→ **Supplied passage**
Alternative forms edit

Verb edit

footpad (third-person singular simple present footpads, present participle footpadding, simple past and past participle footpadded)

  1. (archaic) To rob travellers on the road.
    • 1894, The Blue and Gold - Volume 21, page 172:
      When Mr. Kaiser was footpadded last December, the scare seemed to penetrate even the quiet town of Berkeley.
    • 1988, Michael Talbot, To the ends of the earth, page 15:
      Before that 'e footpadded round Covent Garden with a crew o' other masterless soldiers an' suchlike, calling 'imself "Captain Gun", as nasty a bill o' goods as ever slit your pocket or cut your throat,' Pope added, with loathing for the many thousands of defeated men who had limped home to live off the city streets which, by right and custom already belonged to established families of beggars and pickpockets, dog snatchers and cloak snitchers.
    • 1996, James Thompson, Models of value: eighteenth-century political economy and the novel:
      To his first investment, Jack adds the money stolen by footpadding, all of which comes to £94 (CJ, 77).

→ **Listed entries**
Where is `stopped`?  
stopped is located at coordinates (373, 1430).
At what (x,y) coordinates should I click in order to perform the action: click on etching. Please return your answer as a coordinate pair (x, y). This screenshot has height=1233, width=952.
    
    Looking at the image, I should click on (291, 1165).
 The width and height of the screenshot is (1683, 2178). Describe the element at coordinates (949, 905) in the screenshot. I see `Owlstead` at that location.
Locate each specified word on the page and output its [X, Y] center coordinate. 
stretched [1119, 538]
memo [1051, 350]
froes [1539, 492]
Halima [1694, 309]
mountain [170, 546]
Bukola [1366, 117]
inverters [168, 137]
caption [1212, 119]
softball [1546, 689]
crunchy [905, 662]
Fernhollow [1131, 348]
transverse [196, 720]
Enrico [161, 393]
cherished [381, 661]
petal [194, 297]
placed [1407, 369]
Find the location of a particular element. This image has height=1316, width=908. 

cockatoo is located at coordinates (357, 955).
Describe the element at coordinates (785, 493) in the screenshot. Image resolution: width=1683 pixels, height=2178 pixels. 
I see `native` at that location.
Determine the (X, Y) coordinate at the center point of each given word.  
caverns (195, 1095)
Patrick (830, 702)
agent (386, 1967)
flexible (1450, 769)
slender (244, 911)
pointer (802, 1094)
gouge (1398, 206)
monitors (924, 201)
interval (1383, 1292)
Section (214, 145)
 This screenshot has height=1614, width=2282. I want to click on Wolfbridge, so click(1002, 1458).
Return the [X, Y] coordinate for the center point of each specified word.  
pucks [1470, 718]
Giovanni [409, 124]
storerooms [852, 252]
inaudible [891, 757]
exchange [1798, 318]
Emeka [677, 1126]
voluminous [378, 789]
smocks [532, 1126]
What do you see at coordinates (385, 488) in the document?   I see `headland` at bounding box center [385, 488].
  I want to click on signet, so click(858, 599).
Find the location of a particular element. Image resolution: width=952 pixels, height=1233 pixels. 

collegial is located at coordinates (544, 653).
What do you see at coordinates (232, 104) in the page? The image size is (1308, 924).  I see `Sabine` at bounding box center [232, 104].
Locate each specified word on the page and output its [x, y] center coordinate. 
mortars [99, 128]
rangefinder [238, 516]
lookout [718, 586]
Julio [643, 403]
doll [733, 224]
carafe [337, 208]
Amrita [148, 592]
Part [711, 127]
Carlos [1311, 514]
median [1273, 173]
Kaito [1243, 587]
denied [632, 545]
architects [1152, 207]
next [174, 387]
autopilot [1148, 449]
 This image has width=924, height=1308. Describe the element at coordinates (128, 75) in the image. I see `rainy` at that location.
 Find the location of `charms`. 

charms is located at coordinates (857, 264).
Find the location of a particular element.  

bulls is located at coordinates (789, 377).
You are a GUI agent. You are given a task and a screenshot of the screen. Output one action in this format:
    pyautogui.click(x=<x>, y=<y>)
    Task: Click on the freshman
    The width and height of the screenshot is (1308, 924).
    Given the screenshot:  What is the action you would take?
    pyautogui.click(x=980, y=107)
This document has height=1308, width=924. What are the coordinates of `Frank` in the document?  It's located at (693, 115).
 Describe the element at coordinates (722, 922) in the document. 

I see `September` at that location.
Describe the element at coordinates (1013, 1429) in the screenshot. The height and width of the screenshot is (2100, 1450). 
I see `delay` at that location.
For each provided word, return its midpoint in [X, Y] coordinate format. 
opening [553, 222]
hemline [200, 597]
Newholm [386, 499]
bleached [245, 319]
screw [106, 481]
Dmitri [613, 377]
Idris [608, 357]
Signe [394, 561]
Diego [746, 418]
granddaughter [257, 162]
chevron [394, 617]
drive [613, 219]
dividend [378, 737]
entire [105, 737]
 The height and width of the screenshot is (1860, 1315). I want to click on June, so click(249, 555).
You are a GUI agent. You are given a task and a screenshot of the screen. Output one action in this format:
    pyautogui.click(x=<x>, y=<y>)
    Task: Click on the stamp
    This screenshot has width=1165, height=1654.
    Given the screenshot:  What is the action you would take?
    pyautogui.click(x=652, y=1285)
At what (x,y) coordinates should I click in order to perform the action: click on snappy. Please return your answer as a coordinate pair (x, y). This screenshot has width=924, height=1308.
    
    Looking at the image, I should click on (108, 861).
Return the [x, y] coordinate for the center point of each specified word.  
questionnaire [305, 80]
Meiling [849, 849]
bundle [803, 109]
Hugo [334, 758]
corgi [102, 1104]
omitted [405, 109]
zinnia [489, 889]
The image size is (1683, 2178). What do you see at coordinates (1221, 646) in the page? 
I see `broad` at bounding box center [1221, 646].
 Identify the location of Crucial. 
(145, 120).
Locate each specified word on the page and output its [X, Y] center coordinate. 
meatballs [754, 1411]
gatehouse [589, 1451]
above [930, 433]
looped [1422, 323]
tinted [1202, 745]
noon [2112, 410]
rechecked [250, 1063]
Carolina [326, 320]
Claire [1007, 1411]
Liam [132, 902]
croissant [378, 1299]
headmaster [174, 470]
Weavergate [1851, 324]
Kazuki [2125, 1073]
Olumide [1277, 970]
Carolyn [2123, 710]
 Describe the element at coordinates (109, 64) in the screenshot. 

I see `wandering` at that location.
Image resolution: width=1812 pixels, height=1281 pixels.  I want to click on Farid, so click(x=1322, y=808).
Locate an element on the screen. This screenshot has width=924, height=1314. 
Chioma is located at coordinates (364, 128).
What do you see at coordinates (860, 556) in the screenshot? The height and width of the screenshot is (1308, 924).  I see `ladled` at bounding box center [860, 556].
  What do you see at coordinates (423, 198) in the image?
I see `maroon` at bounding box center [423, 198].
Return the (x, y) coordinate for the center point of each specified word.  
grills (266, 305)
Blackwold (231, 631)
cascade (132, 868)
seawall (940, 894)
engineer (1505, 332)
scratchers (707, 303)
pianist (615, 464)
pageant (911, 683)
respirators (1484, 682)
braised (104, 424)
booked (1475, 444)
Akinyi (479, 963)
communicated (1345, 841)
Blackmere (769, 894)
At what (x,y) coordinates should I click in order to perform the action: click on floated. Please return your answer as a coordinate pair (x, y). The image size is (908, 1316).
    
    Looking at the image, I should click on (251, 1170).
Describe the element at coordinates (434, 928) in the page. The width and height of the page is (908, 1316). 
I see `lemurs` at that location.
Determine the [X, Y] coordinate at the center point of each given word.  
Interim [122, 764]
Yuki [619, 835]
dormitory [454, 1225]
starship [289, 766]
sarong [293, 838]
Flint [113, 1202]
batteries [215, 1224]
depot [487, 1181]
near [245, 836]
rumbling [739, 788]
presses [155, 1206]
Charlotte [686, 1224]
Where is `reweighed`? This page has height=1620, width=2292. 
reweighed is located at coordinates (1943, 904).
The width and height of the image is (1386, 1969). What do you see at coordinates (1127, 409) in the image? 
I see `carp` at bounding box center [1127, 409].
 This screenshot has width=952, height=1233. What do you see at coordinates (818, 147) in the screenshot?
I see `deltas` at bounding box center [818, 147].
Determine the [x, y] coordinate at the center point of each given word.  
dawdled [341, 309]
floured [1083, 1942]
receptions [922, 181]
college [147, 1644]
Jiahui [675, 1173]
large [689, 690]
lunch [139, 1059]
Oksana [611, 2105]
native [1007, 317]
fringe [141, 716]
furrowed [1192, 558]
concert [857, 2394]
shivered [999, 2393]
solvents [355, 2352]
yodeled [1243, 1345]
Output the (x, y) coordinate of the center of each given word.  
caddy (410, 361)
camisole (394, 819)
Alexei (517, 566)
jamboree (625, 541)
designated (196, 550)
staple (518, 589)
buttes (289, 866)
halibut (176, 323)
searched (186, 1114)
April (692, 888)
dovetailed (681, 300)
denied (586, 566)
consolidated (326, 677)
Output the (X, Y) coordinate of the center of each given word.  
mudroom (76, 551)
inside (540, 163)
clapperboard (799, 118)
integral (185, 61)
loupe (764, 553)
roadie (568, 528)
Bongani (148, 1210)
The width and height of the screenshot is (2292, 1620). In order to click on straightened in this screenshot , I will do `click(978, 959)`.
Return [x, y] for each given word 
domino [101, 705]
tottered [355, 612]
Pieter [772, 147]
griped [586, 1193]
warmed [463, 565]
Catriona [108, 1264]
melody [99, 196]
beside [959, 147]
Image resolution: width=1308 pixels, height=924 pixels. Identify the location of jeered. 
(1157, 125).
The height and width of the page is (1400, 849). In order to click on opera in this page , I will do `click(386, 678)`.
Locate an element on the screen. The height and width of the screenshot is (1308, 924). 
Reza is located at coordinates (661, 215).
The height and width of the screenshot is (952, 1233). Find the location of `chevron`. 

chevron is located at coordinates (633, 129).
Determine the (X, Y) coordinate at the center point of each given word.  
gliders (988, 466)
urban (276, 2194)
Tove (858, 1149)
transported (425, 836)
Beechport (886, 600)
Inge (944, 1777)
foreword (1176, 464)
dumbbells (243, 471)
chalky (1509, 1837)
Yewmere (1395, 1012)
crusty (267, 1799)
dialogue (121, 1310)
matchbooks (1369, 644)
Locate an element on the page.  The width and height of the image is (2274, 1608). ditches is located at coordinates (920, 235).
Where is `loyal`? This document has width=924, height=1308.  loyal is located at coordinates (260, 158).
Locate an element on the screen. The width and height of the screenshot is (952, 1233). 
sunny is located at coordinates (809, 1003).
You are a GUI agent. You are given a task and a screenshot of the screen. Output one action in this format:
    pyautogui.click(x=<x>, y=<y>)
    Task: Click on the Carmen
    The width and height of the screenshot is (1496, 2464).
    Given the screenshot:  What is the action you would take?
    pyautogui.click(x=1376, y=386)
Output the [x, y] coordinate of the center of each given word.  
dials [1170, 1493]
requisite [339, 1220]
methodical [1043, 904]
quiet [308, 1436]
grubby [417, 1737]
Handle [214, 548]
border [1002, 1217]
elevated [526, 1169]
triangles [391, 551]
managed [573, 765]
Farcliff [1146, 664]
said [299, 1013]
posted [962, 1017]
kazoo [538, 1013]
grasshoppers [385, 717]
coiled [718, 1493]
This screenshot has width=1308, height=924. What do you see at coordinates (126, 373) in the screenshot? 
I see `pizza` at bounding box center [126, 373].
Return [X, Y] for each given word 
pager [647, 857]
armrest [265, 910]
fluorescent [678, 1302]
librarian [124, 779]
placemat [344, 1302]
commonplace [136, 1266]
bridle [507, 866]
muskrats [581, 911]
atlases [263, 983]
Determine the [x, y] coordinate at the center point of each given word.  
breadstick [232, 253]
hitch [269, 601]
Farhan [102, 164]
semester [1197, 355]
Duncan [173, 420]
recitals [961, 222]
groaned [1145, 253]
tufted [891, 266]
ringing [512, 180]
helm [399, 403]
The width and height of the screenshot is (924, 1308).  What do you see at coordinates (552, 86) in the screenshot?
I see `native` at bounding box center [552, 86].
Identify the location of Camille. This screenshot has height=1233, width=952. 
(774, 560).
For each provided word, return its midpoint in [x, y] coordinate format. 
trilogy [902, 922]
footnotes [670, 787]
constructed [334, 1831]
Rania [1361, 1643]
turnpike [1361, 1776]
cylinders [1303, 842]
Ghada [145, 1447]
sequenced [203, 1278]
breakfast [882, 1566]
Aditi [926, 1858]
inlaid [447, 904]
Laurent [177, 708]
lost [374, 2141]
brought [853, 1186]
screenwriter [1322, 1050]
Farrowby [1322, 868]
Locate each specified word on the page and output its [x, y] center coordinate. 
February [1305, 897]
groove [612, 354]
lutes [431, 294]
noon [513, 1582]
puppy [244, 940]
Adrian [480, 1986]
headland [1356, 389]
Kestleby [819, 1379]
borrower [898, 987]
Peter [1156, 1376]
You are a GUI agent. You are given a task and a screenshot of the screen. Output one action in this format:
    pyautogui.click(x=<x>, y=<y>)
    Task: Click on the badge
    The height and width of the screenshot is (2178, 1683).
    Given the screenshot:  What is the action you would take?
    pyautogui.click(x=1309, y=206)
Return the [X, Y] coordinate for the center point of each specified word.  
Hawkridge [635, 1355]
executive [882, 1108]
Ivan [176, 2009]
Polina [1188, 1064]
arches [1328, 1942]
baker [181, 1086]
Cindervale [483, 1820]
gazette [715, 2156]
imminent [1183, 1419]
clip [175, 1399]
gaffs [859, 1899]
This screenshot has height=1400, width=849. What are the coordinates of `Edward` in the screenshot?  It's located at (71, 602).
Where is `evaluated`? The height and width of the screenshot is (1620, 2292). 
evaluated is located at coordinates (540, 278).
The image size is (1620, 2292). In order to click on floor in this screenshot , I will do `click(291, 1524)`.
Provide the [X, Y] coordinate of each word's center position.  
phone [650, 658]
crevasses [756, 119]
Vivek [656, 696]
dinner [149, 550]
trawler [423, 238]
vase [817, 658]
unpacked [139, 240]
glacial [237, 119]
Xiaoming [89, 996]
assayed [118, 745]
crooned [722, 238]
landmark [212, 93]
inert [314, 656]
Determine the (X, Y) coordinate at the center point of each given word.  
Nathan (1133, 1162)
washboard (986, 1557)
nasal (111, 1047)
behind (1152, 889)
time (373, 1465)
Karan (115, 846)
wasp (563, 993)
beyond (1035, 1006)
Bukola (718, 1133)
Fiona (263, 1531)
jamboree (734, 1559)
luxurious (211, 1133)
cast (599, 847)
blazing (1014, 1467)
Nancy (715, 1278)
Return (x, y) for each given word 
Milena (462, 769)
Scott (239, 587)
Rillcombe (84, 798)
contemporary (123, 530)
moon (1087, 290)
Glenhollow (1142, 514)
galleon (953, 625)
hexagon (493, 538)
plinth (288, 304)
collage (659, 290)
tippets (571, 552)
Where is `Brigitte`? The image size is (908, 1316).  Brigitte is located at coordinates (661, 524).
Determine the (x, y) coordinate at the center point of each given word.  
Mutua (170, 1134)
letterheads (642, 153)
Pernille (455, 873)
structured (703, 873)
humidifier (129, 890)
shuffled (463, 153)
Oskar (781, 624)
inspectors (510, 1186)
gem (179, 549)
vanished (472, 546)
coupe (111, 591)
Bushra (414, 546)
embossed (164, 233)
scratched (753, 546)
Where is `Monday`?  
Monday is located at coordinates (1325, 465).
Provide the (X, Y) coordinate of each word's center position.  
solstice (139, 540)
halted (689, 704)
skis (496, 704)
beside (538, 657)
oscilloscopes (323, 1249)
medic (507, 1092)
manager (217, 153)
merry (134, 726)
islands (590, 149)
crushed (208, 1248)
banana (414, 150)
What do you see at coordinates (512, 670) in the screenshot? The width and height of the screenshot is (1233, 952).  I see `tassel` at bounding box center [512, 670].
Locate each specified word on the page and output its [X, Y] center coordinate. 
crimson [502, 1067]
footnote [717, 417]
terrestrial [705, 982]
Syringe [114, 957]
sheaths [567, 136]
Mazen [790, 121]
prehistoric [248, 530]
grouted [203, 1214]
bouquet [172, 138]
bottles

→ **Problems and tasks**
- a) What does the archaic verb mean, according to the footpad entry?
- b) In the footpad entry, rewrite everything from "Alternative forms edit" down to "town of Berkeley.", swapping "last December" for "last winter".

→ **Answer set**
- a) To rob travellers on the road.

- b)
Alternative forms edit

Verb edit

footpad (third-person singular simple present footpads, present participle footpadding, simple past and past participle footpadded)

  1. (archaic) To rob travellers on the road.
    • 1894, The Blue and Gold - Volume 21, page 172:
      When Mr. Kaiser was footpadded last winter, the scare seemed to penetrate even the quiet town of Berkeley.